Church Planting: Always Forward

We received an update on our church planting initiative, Always Forward. The goal of Always Forward is to assist in planting Gospel-centered, missional, sacramental churches by equipping dioceses to become church planting networks. This year Always Forward held a well-attended church planting conference in Denver, facilitated church planter leader training in Atlanta, launched the new Always Forward Podcast for Anglican church planters,  and developed a framework for assessing and organizing a diocese for the work of church planting.

In 2017, primary initiatives will focus on developing a Strategic Leaders Initiative for the identifying, equipping, and supporting of diocesan church planting leaders, and an online training program for planters. The annual church planting conference will be held in conjunction with Provincial Assembly in June, and in the fall, Always Forward will host a church planting simulcast to encourage local planters to get together for training and collaboration while engaging in group-based learning. There are also plans for collaboration with other Gafcon provinces to work towards a global, collaborative church planting network.

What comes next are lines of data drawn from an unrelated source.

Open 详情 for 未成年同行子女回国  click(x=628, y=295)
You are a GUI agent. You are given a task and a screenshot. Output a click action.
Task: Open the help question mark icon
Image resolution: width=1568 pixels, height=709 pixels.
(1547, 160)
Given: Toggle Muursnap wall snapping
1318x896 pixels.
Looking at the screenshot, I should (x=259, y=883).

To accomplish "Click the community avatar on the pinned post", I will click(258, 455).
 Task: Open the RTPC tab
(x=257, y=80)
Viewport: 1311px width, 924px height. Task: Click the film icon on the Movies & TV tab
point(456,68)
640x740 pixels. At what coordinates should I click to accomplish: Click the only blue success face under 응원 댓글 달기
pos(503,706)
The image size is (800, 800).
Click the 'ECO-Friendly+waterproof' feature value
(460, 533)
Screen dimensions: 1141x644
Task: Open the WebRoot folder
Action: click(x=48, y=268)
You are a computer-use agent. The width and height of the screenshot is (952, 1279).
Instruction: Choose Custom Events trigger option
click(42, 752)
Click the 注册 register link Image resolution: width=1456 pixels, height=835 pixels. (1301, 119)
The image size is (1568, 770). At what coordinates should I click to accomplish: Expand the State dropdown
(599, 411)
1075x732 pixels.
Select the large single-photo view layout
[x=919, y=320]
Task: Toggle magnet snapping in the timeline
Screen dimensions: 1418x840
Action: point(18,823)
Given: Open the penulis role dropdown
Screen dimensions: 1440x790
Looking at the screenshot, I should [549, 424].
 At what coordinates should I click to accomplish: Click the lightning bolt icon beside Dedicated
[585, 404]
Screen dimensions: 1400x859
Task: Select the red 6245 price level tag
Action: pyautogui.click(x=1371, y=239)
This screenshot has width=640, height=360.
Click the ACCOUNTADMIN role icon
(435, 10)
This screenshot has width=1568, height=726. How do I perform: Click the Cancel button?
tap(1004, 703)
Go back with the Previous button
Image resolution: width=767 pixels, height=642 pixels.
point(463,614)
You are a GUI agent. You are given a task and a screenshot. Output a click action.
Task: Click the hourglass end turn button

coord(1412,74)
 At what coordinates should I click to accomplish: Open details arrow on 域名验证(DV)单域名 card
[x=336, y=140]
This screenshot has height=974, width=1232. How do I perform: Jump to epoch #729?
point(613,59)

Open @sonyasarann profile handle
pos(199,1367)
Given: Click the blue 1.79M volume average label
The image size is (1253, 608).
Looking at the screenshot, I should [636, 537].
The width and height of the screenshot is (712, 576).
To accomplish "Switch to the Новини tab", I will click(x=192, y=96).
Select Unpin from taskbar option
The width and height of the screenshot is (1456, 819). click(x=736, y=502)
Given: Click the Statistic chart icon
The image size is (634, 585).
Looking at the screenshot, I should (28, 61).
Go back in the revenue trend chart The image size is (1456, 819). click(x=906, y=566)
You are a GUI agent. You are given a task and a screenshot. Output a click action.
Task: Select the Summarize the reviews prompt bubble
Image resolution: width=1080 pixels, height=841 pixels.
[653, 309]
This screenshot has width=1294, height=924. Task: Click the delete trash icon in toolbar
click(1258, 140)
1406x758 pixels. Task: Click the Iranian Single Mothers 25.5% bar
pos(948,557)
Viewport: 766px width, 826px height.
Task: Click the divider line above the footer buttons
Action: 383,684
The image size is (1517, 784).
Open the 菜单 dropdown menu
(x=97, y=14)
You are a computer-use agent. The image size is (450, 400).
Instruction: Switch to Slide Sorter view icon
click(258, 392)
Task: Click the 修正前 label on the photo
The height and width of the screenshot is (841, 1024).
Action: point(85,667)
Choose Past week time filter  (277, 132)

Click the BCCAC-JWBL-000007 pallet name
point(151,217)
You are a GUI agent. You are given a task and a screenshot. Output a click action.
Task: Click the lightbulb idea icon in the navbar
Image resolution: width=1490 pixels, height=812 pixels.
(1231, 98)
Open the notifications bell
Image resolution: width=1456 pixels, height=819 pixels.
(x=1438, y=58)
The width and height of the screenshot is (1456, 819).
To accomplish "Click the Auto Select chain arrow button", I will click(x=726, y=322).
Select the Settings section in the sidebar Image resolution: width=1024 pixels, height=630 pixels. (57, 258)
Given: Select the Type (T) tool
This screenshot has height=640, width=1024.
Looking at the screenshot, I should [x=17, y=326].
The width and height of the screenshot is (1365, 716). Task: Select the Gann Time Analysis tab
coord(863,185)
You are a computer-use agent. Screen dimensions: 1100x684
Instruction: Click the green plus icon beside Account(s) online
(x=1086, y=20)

Bishop Coadjutor for the Central States and Suffragan for Mid-America 

We gave thanks for the life and ministry of Royal Grote, Presiding Bishop of the Reformed Episcopal Church, who died this past November. As Archbishop Beach said in his address, “His legacy in this College and in our Province will long be remembered. The tone he exhibited among us, especially with difficult issues and with difficult people was amazing and so Christ-like and Christ-affirming. Being around him made me want to like more like Jesus!” 

As Bishop Ray Sutton now takes on the role of Presiding Bishop of the Reformed Episcopal Church sub-jurisdiction, we gave our consent to the Diocese of Mid-America for the election of a suffragan bishop to assist him in his duties. We also gave our consent to the Diocese of the Central States to elect a bishop coadjutor.

Conclusion

God is entrusting this Church with powerful and diverse ministries to reach North America with the transforming love of Jesus Christ. These Gospel initiatives are the result of tens of thousands of sacrificial efforts, large and small, being made by lay and clergy members throughout this province every day. In the words of St. Paul: “I thank my God in all my remembrance of you, always in every prayer of mine for you all making my prayer with joy, because of your partnership in the gospel from the first day until now. And I am sure of this, that he who began a good work in you will bring it to completion at the day of Jesus Christ.” (Philippians 1:3-6)

Please continue to pray for Christ’s Church.